Zimbabwe: President Mourns Prof Kahari

President Mnangagwa has sent a message of condolence to the Kahari family following the death of pioneering academic and former diplomat Professor George Payne Kahari who died on Friday from Covid-19 complications.

He was 91.

President Mnangagwa said the late Prof Kahari was a loyal and dedicated nationalist who served the country diligently with his death coming at a time when Zimbabwe was going through difficult times due to the Covid-19 pandemic.

"It was with deep sadness that I learnt of the passing on last Friday of Professor George Payne Kahari after succumbing to Covid-19-related illness," he said.

"The death of Professor Kahari adds to the pain and suffering our nation is going through after losing many Zimbabwean to the dreaded disease, especially in the month of July.
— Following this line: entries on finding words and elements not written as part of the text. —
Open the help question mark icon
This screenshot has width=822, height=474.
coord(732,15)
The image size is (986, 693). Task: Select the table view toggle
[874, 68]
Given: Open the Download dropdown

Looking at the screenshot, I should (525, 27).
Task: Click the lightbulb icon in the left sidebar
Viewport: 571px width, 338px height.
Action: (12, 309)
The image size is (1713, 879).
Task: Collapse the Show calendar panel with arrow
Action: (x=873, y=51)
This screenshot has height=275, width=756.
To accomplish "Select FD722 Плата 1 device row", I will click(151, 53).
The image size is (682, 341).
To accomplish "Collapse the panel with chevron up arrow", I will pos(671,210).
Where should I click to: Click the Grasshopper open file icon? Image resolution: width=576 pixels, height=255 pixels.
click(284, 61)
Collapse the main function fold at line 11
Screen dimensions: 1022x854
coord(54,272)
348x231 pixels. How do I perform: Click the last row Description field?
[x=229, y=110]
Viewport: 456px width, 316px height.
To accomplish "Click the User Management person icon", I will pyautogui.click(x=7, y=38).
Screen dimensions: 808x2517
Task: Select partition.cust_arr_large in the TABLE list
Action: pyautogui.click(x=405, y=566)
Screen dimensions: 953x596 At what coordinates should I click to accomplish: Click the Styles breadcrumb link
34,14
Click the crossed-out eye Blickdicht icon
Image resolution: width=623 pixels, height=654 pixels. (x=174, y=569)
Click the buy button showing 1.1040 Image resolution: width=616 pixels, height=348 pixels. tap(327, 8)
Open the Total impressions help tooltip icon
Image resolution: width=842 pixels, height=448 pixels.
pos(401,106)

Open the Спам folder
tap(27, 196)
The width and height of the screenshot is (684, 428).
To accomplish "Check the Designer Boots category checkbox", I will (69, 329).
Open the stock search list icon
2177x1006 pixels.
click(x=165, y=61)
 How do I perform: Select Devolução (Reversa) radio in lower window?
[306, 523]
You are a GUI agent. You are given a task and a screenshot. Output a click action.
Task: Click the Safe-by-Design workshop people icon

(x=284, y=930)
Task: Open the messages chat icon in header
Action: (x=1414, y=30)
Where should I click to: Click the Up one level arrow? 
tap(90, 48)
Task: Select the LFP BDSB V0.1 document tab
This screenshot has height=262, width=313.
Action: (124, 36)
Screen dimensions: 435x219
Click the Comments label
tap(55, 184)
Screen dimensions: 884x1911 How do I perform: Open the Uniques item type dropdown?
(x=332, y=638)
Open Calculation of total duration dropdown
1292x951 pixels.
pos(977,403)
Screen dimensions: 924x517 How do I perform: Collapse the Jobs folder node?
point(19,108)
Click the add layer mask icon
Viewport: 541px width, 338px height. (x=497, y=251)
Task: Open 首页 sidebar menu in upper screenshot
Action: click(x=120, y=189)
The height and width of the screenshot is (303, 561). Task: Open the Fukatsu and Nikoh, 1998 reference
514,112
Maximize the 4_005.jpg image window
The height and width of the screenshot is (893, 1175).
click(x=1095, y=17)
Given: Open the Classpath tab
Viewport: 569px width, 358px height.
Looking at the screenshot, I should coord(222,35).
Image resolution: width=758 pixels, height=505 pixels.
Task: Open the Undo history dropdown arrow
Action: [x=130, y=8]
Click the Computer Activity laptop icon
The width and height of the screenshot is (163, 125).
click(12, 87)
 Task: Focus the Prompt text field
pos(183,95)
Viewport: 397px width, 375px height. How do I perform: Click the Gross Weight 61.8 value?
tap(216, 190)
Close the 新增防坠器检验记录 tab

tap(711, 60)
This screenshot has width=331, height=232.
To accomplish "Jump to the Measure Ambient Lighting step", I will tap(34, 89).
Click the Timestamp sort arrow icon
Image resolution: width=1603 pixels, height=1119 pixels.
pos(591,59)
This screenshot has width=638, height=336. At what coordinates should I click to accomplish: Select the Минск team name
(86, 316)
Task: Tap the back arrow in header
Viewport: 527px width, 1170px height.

"With the passing on of Prof Kahari, the country has lost one of its pioneering crop of intellectuals to join nationalist politics from the formative days of our struggle for freedom and national independence.

"We held him in high esteem for his scholarly achievements as an authority in the field of languages, literature and cultural heritage.

"Prof Kahari served his country loyally and faithfully in many capacities including as the country's Ambassador to Germany, Italy and then Czechoslovakia, and at the helm of the board in charge of the Zimbabwe National Gallery.

"On behalf of Government, my family, and indeed on my own behalf, I wish to express my heartfelt condolences to the Kahari family, especially to his wife Betty and the children, who have lost a husband, father and guardian.

"May they take comfort from the knowledge that the nation mourns with them," he said.

Born in 1930 in Bindura, Prof Kahari attended several schools including Dadaya Mission in Zvishavane before obtaining a higher certificate in Sociology in 1951 and a Bachelor of Arts in Sociology, Administration and Shona.

He became active in nationalist politics in 1958 when he joined the African National Congress (ANC) before moving to ZAPU, where he was elected Central Committee member and Deputy Publicity Secretary in 1975.

He was then appointed as a member of the ZAPU delegation to the Geneva conference in 1976.

He was in the first generation of indigenous academics who investigated aspects of their own culture and own language, rather than rely on insights from outsiders, however helpful these may have been at the time they were made.

As a result cultural and linguistic studies into Zimbabwean culture and language moved forward rapidly.

Prof Kahari taught at various schools and colleges, including the School of Oriental and African Studies at the University of London, and the University of Zimbabwe.

He is survived by wife Betty Likwambe and five children.